### Dataset extract
┄┄┄┄┄┄┄┄┄┄┄┄┄┄┄┄┄┄┄┄

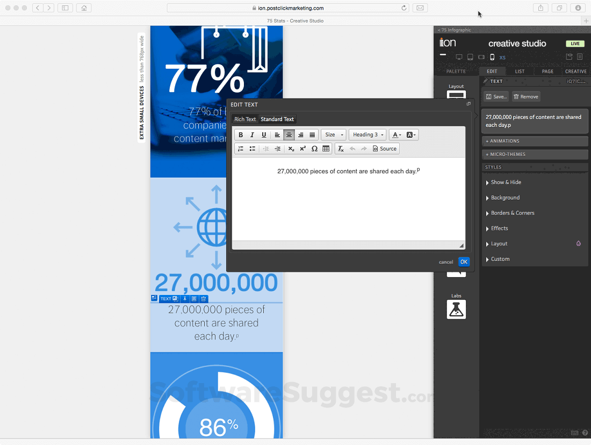Switch to the PAGE tab

pos(547,71)
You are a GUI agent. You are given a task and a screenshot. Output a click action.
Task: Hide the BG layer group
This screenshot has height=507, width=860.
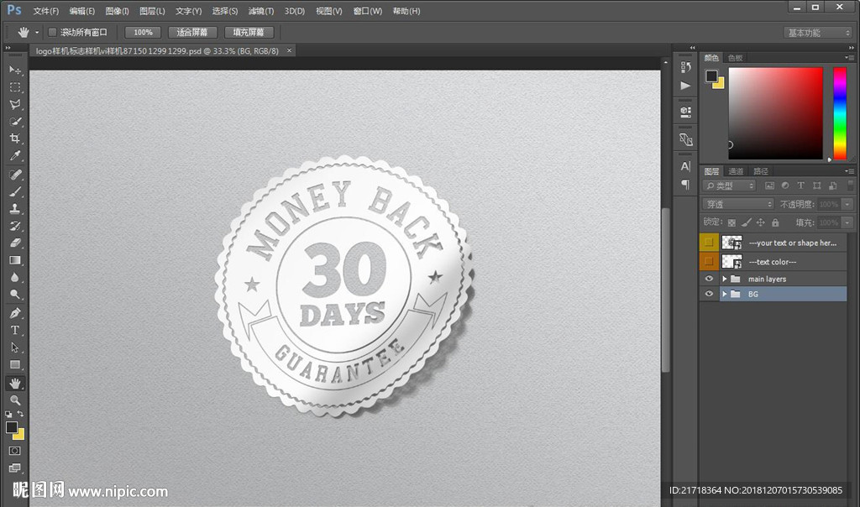710,295
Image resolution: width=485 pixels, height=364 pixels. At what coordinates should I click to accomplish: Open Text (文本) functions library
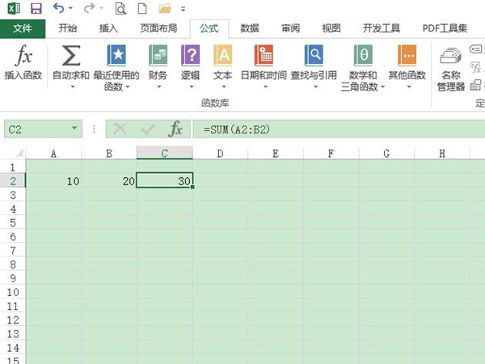[222, 57]
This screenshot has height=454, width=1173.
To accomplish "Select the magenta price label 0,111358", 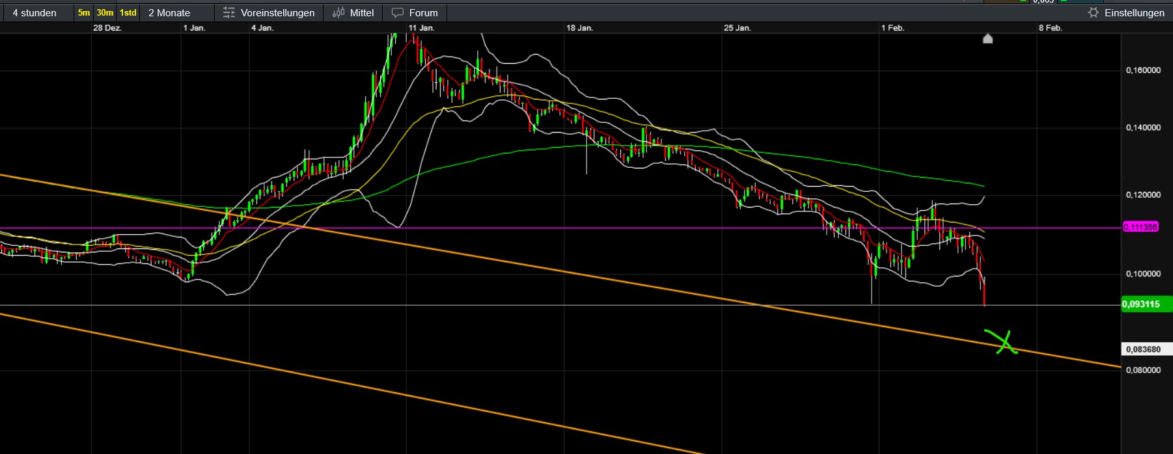I will click(1140, 227).
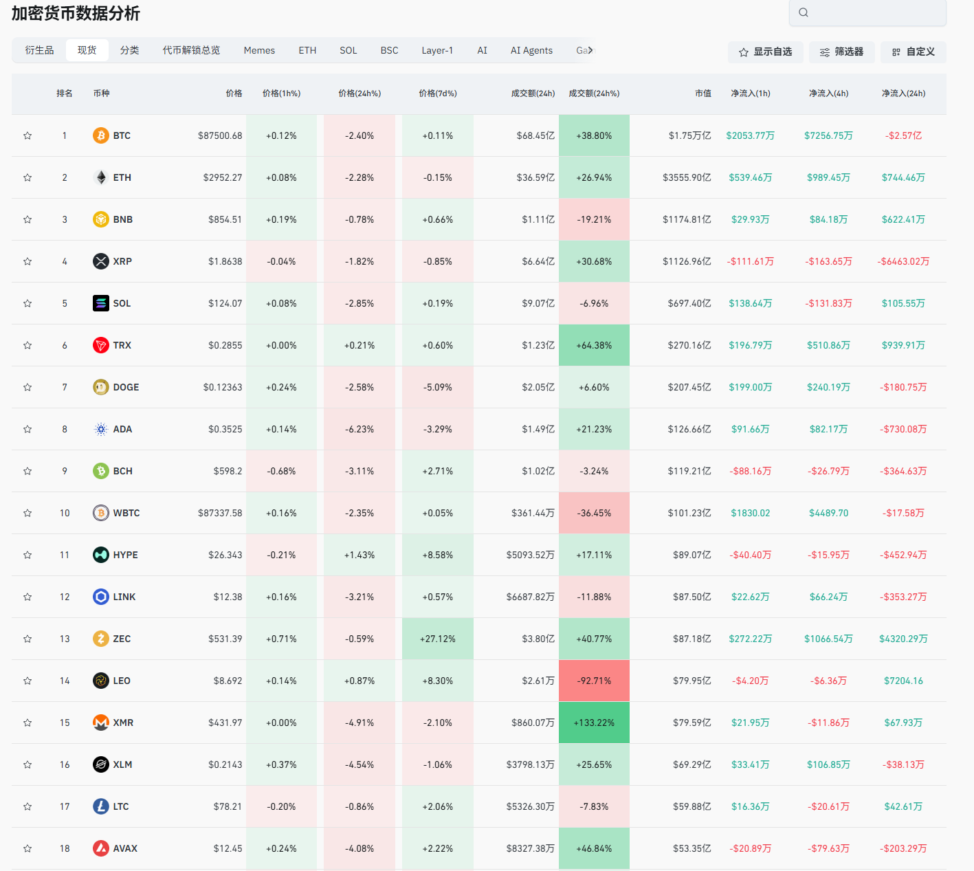The image size is (974, 871).
Task: Click the Solana SOL coin icon
Action: coord(101,303)
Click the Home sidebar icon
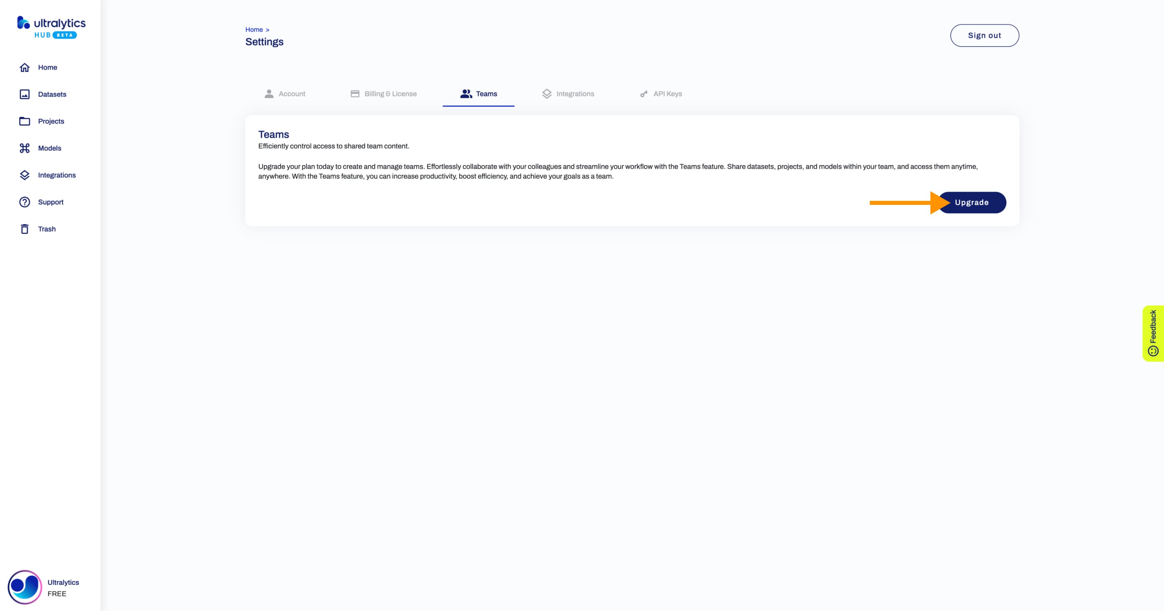The height and width of the screenshot is (611, 1164). (25, 67)
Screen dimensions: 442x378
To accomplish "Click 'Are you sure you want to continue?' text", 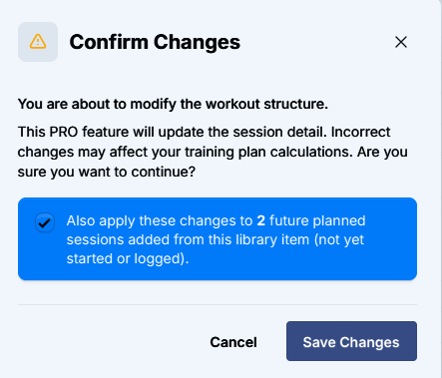I will click(213, 162).
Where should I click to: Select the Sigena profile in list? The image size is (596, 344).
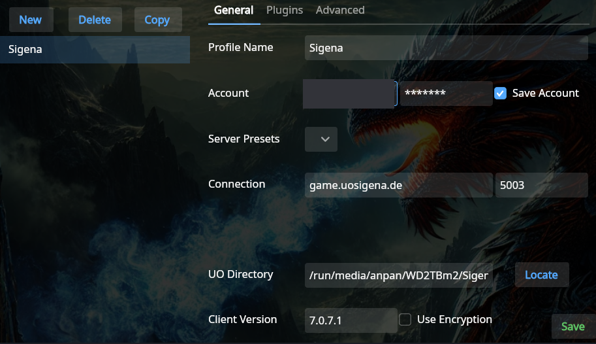tap(95, 50)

┄┄┄┄┄┄┄┄┄┄┄┄┄┄┄┄┄┄┄┄

### What to do
With the pictures left out, give again exactly the lines from the one that contains "Where should I" through the final line of the data above.

### Solution to this task
Where should I click to: Select the Sigena profile in list? The image size is (596, 344).
tap(95, 50)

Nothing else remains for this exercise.